Biopsychology is the study of behavior and life history in the context of biological explanation, that is, how behavior is either innate or learned. Biopsychology refers to an essential part of biology, which, while popularized by biochemistry, has a vast and more complex past.


A common misconception about biopsychology is that it is a branch of biology. Biopsychology is actually a multi-disciplinary field. It is not the creation of a single organism. The earliest forms of biopsychology studies of behavior. The ancient Greek philosopher Aristotle used his observations of the behavior of ants, bees, and other living organisms to form his own theory on animal behavior, which was later borrowed by the alchemists of the Renaissance and eventually paved the way for the development of modern biology.

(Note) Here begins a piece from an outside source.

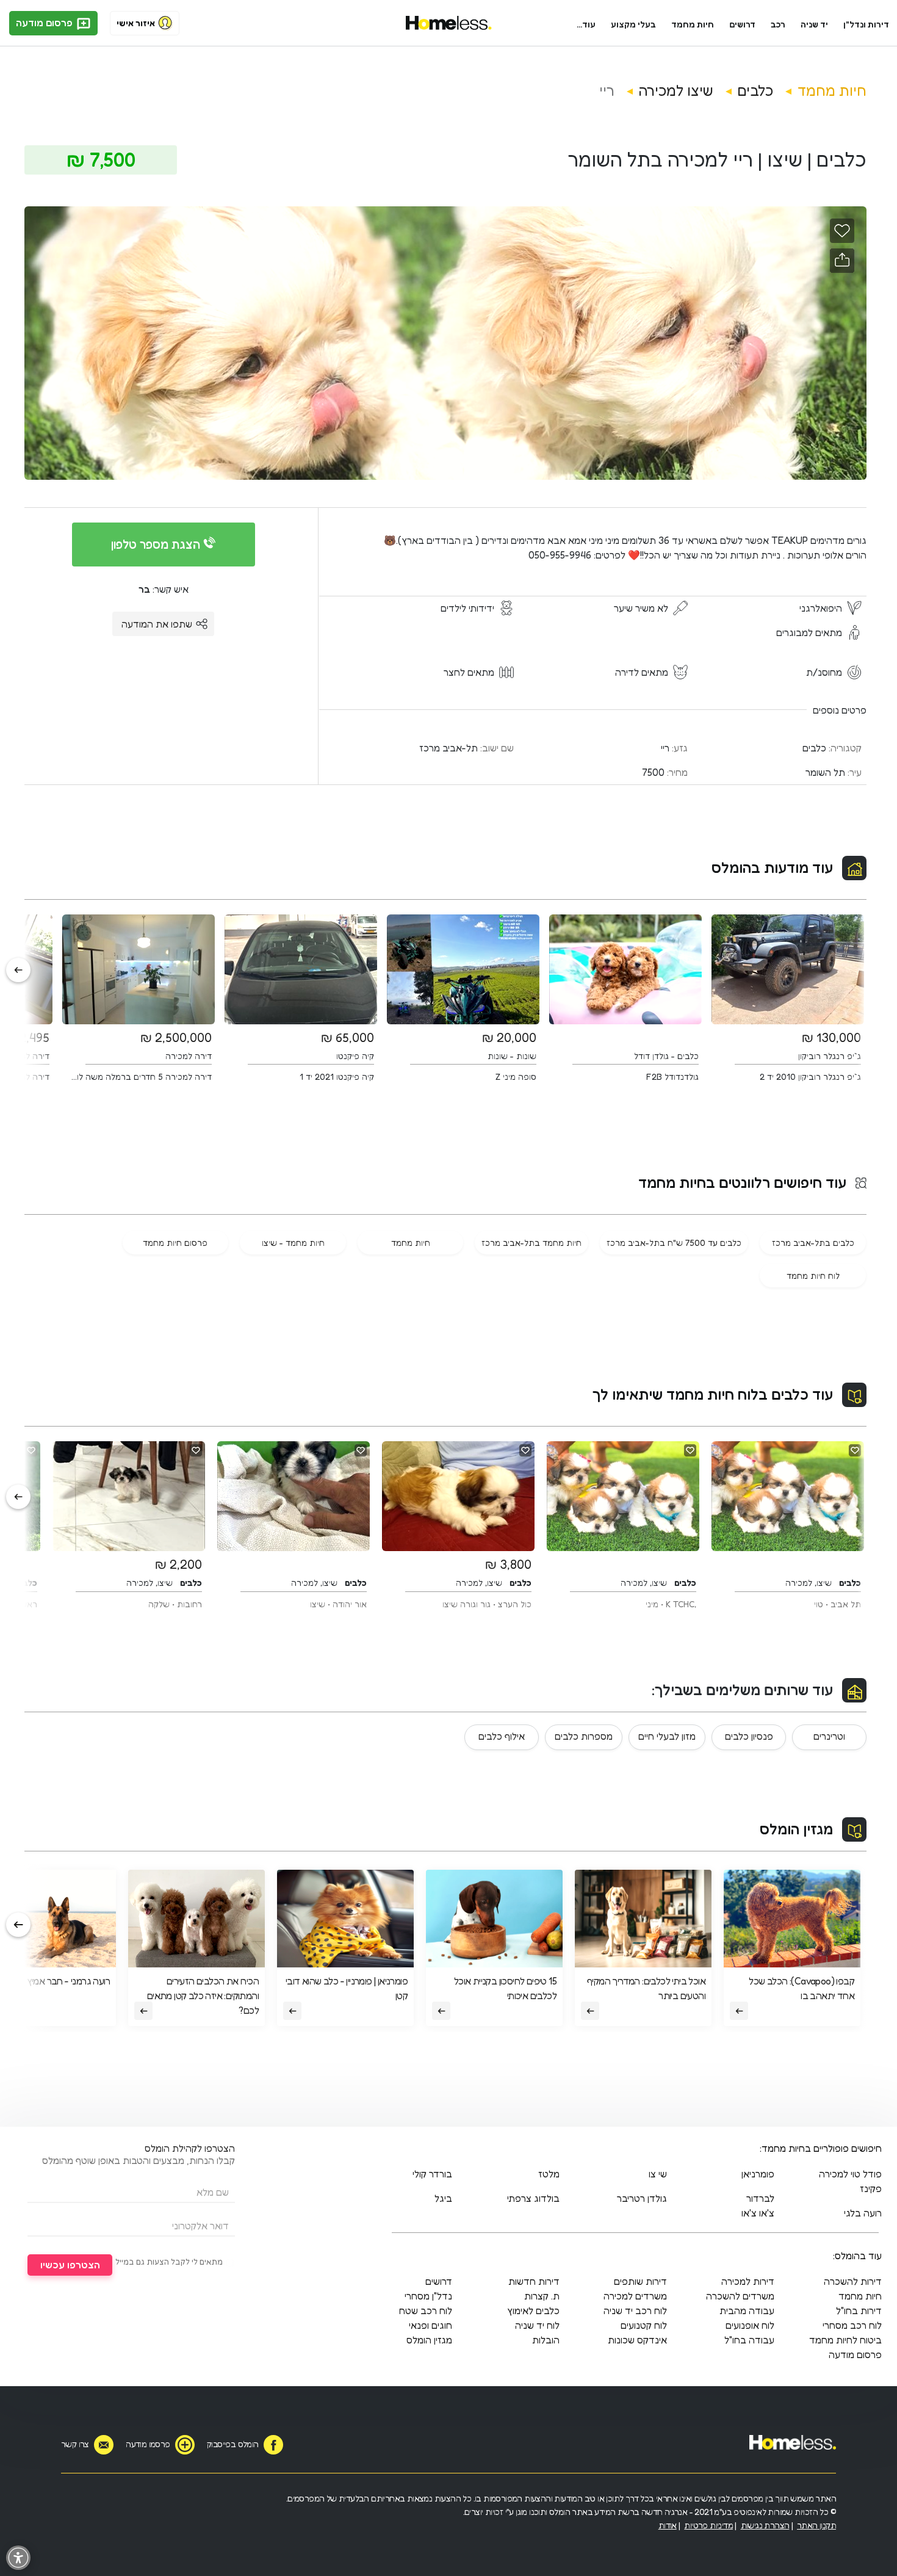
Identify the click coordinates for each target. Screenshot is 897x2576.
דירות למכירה (747, 2281)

Biological and behavioral explanations for behavior are not the same thing. Behavior is a quality that humans can understand and identify, while biological explanations are more complicated and cannot be explained in layman’s terms.

Throughout the history of biology, researchers have been attempting to make sense of human behaviors. The study of human behavior is complicated and difficult to explain. There are many reasons why humans behave in the way they do. One reason may be fear, another reason may be curiosity, and yet another reason may be shyness.

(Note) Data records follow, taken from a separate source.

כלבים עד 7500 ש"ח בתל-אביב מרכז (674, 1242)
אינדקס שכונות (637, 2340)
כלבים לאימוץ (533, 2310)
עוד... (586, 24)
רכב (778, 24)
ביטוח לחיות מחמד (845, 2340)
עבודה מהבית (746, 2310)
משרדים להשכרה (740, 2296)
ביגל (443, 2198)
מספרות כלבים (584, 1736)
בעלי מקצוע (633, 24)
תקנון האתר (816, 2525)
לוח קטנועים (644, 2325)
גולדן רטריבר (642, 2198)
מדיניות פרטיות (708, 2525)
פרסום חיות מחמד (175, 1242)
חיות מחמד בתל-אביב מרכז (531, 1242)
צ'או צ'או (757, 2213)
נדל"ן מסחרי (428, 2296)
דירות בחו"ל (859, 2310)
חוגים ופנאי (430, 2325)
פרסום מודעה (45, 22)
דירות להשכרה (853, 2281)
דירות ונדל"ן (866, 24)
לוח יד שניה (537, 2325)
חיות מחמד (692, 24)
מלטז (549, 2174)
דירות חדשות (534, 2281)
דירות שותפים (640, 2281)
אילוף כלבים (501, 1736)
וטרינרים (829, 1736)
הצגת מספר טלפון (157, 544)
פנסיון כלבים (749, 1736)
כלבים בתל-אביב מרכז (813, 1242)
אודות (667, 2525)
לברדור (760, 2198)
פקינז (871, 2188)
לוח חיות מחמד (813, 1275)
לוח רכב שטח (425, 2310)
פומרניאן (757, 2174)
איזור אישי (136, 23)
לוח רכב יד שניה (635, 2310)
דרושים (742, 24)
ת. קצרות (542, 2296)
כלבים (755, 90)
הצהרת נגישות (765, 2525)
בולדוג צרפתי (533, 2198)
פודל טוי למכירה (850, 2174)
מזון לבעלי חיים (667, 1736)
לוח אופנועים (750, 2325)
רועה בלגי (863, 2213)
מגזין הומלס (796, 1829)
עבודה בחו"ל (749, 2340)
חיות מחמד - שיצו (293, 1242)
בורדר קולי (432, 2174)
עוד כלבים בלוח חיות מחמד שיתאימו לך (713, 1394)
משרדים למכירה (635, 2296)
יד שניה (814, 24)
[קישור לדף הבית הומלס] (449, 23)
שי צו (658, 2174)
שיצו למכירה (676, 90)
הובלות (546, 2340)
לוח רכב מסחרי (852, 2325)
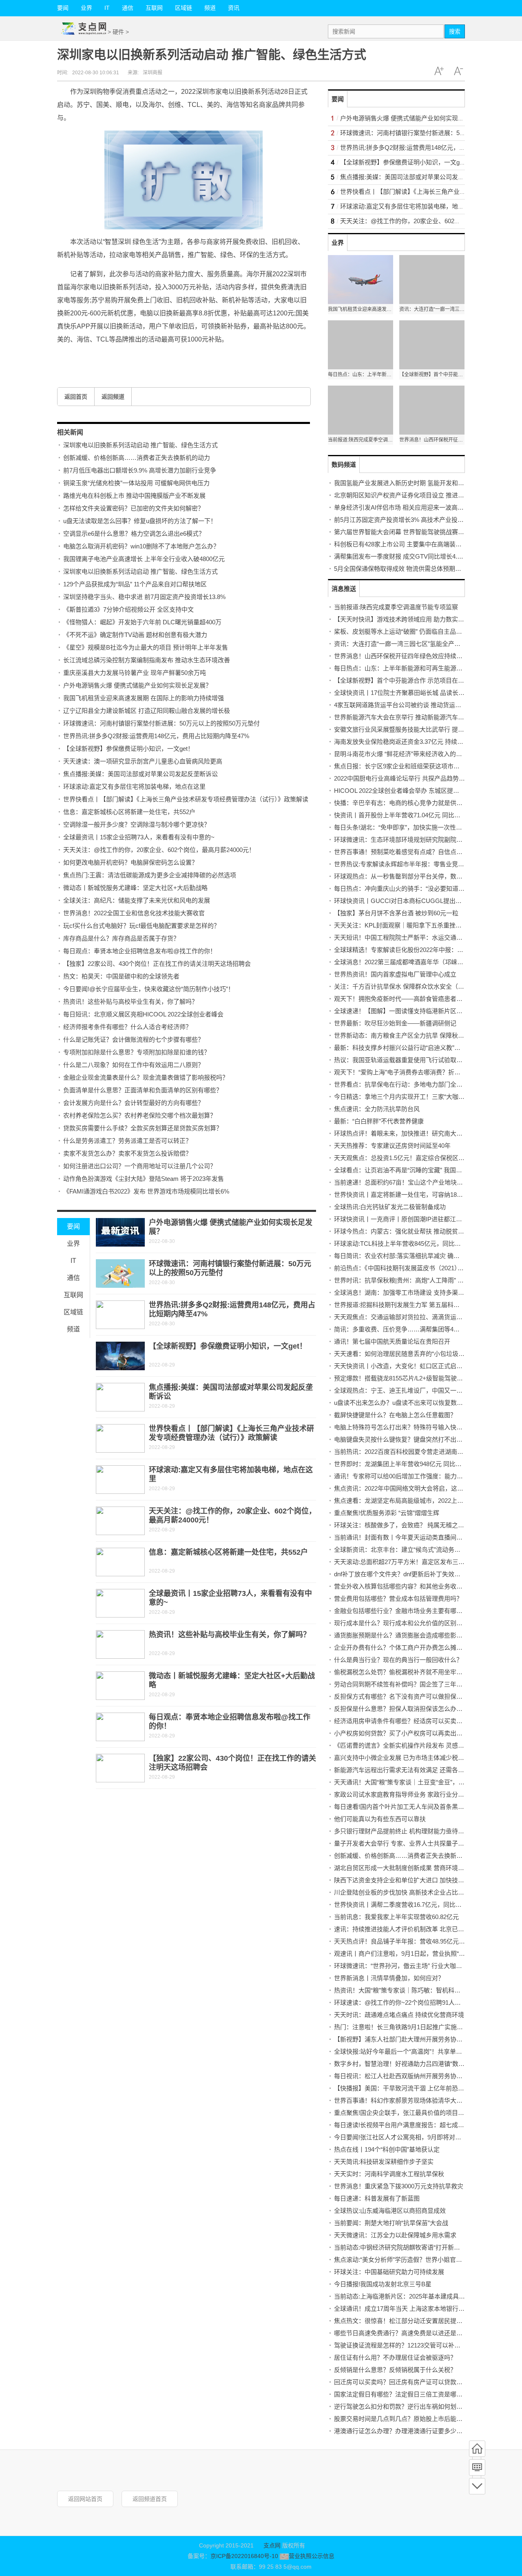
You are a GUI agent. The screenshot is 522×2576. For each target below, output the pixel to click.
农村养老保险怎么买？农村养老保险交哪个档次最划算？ (139, 1115)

As humans, we humans have attempted to classify all our behaviors. We have used categories such as dominance, power, possession, compassion, vengeance, loyalty, honor, respect, and faith to define our behavior. The categories are not as accurate as they could be, and most of us would admit to having lost count of the number of these labels that we have applied to ourselves over the years.

Modern psychology has attempted to explain all human behavior, including all behavioral explanations. In this way, we attempt to understand the underlying factors that contribute to our behavior. This is how we attempt to explain the origins of our behaviors and why we act as we do. We attempt to go beyond the categorization of human behavior into behavioral explanations.

Though not a branch of science, some behaviorists and psychologists have used biopsychology to try to make a biological explanation for a specific type of behavior. For example, James Boyd of the University of Virginia has used biopsychology to suggest that children learn aggression from their parents.

However, no one has yet succeeded in completely explaining human behavior with a biological explanation. It may seem that if there is no biological explanation then we would have no use for behaviorists and psychologists. The fact is that behavioral explanation is very useful for making sense of human behavior. Biopsychology is a new way of explaining human behavior.